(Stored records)

>>>

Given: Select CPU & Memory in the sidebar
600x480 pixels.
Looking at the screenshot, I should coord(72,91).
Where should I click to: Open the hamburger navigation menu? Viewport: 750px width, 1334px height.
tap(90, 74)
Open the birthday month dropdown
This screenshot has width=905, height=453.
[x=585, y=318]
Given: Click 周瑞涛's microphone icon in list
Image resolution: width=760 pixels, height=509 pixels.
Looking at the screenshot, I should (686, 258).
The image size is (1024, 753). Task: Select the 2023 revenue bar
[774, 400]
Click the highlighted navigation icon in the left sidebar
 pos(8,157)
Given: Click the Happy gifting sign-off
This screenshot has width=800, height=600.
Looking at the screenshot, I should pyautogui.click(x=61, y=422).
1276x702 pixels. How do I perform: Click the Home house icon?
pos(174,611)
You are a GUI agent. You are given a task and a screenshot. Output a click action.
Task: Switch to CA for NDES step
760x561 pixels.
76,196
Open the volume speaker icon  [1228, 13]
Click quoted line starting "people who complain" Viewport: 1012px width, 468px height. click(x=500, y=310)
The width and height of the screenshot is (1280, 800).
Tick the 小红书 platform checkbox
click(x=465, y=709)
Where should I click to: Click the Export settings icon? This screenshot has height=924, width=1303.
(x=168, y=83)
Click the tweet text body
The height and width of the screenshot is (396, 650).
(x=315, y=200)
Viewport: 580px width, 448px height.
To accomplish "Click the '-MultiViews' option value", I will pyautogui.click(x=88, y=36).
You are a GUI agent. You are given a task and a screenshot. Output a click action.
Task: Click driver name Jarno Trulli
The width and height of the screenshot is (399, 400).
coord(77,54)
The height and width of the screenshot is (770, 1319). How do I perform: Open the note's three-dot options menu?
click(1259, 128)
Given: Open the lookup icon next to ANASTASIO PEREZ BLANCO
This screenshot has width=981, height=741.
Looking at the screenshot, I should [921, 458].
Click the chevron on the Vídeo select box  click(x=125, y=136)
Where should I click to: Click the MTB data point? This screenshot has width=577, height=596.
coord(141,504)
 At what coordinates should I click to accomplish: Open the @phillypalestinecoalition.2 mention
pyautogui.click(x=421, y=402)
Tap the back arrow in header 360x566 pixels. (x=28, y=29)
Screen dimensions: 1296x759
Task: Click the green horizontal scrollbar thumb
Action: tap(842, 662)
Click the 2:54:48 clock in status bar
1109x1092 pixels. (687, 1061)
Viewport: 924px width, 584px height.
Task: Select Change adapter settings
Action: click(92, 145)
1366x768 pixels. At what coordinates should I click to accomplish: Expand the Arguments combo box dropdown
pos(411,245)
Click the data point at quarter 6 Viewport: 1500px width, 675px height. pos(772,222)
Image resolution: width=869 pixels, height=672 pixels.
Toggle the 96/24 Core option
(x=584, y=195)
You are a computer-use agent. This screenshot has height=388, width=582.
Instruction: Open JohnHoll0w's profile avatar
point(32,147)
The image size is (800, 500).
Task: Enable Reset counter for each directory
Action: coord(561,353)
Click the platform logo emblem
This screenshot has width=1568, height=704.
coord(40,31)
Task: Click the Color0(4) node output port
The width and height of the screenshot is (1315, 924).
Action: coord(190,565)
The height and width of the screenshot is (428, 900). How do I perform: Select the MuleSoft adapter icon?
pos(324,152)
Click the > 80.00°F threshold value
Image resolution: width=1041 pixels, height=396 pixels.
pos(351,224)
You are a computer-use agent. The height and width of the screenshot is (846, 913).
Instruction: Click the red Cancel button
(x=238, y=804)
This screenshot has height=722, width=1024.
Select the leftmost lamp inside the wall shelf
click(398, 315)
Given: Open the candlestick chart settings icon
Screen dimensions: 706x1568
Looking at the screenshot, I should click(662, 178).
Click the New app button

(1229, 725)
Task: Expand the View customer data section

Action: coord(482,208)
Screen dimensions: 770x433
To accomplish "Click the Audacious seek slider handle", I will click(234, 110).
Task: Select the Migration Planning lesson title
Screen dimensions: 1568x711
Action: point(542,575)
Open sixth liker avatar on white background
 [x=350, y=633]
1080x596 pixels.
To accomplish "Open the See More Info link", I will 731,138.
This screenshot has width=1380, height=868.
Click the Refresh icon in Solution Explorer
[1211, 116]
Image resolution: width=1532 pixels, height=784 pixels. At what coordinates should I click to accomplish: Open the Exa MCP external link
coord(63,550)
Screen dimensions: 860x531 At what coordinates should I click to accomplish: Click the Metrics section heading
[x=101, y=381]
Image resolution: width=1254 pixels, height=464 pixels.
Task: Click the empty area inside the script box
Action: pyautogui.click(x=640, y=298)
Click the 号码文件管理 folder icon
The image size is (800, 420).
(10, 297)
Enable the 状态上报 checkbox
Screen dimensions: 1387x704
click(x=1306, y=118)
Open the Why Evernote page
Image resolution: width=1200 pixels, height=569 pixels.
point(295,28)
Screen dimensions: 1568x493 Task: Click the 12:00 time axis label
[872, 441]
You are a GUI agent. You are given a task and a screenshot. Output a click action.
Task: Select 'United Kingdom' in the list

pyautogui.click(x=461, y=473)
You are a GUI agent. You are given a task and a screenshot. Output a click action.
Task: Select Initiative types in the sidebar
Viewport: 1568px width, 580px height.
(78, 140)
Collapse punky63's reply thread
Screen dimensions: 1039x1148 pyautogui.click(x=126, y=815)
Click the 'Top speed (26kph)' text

<<<

Each entry above needs to be retyped exactly.

Given: Select CPU & Memory in the sidebar
600x480 pixels.
Looking at the screenshot, I should coord(72,91).
Where should I click to: Open the hamburger navigation menu? Viewport: 750px width, 1334px height.
tap(90, 74)
Open the birthday month dropdown
This screenshot has width=905, height=453.
[x=585, y=318]
Given: Click 周瑞涛's microphone icon in list
Image resolution: width=760 pixels, height=509 pixels.
Looking at the screenshot, I should (686, 258).
The image size is (1024, 753). Task: Select the 2023 revenue bar
[774, 400]
Click the highlighted navigation icon in the left sidebar
 pos(8,157)
Given: Click the Happy gifting sign-off
This screenshot has width=800, height=600.
Looking at the screenshot, I should pyautogui.click(x=61, y=422).
1276x702 pixels. How do I perform: Click the Home house icon?
pos(174,611)
You are a GUI agent. You are given a task and a screenshot. Output a click action.
Task: Switch to CA for NDES step
760x561 pixels.
76,196
Open the volume speaker icon  [1228, 13]
Click quoted line starting "people who complain" Viewport: 1012px width, 468px height. click(x=500, y=310)
The width and height of the screenshot is (1280, 800).
Tick the 小红书 platform checkbox
click(x=465, y=709)
Where should I click to: Click the Export settings icon? This screenshot has height=924, width=1303.
(x=168, y=83)
Click the tweet text body
The height and width of the screenshot is (396, 650).
(x=315, y=200)
Viewport: 580px width, 448px height.
To accomplish "Click the '-MultiViews' option value", I will pyautogui.click(x=88, y=36).
You are a GUI agent. You are given a task and a screenshot. Output a click action.
Task: Click driver name Jarno Trulli
The width and height of the screenshot is (399, 400).
coord(77,54)
The height and width of the screenshot is (770, 1319). How do I perform: Open the note's three-dot options menu?
click(1259, 128)
Given: Open the lookup icon next to ANASTASIO PEREZ BLANCO
This screenshot has width=981, height=741.
Looking at the screenshot, I should [921, 458].
Click the chevron on the Vídeo select box  click(x=125, y=136)
Where should I click to: Click the MTB data point? This screenshot has width=577, height=596.
coord(141,504)
 At what coordinates should I click to accomplish: Open the @phillypalestinecoalition.2 mention
pyautogui.click(x=421, y=402)
Tap the back arrow in header 360x566 pixels. (x=28, y=29)
Screen dimensions: 1296x759
Task: Click the green horizontal scrollbar thumb
Action: tap(842, 662)
Click the 2:54:48 clock in status bar
1109x1092 pixels. (687, 1061)
Viewport: 924px width, 584px height.
Task: Select Change adapter settings
Action: click(92, 145)
1366x768 pixels. At what coordinates should I click to accomplish: Expand the Arguments combo box dropdown
pos(411,245)
Click the data point at quarter 6 Viewport: 1500px width, 675px height. pos(772,222)
Image resolution: width=869 pixels, height=672 pixels.
Toggle the 96/24 Core option
(x=584, y=195)
You are a computer-use agent. This screenshot has height=388, width=582.
Instruction: Open JohnHoll0w's profile avatar
point(32,147)
The image size is (800, 500).
Task: Enable Reset counter for each directory
Action: coord(561,353)
Click the platform logo emblem
This screenshot has width=1568, height=704.
coord(40,31)
Task: Click the Color0(4) node output port
The width and height of the screenshot is (1315, 924).
Action: coord(190,565)
The height and width of the screenshot is (428, 900). How do I perform: Select the MuleSoft adapter icon?
pos(324,152)
Click the > 80.00°F threshold value
Image resolution: width=1041 pixels, height=396 pixels.
pos(351,224)
You are a computer-use agent. The height and width of the screenshot is (846, 913).
Instruction: Click the red Cancel button
(x=238, y=804)
This screenshot has height=722, width=1024.
Select the leftmost lamp inside the wall shelf
click(398, 315)
Given: Open the candlestick chart settings icon
Screen dimensions: 706x1568
Looking at the screenshot, I should click(662, 178).
Click the New app button

(1229, 725)
Task: Expand the View customer data section

Action: coord(482,208)
Screen dimensions: 770x433
To accomplish "Click the Audacious seek slider handle", I will click(234, 110).
Task: Select the Migration Planning lesson title
Screen dimensions: 1568x711
Action: point(542,575)
Open sixth liker avatar on white background
 [x=350, y=633]
1080x596 pixels.
To accomplish "Open the See More Info link", I will 731,138.
This screenshot has width=1380, height=868.
Click the Refresh icon in Solution Explorer
[1211, 116]
Image resolution: width=1532 pixels, height=784 pixels. At what coordinates should I click to accomplish: Open the Exa MCP external link
coord(63,550)
Screen dimensions: 860x531 At what coordinates should I click to accomplish: Click the Metrics section heading
[x=101, y=381]
Image resolution: width=1254 pixels, height=464 pixels.
Task: Click the empty area inside the script box
Action: pyautogui.click(x=640, y=298)
Click the 号码文件管理 folder icon
The image size is (800, 420).
(10, 297)
Enable the 状态上报 checkbox
Screen dimensions: 1387x704
click(x=1306, y=118)
Open the Why Evernote page
Image resolution: width=1200 pixels, height=569 pixels.
point(295,28)
Screen dimensions: 1568x493 Task: Click the 12:00 time axis label
[872, 441]
You are a GUI agent. You are given a task and a screenshot. Output a click action.
Task: Select 'United Kingdom' in the list

pyautogui.click(x=461, y=473)
You are a GUI agent. You are given a task and a screenshot. Output a click action.
Task: Select Initiative types in the sidebar
Viewport: 1568px width, 580px height.
(78, 140)
Collapse punky63's reply thread
Screen dimensions: 1039x1148 pyautogui.click(x=126, y=815)
Click the 'Top speed (26kph)' text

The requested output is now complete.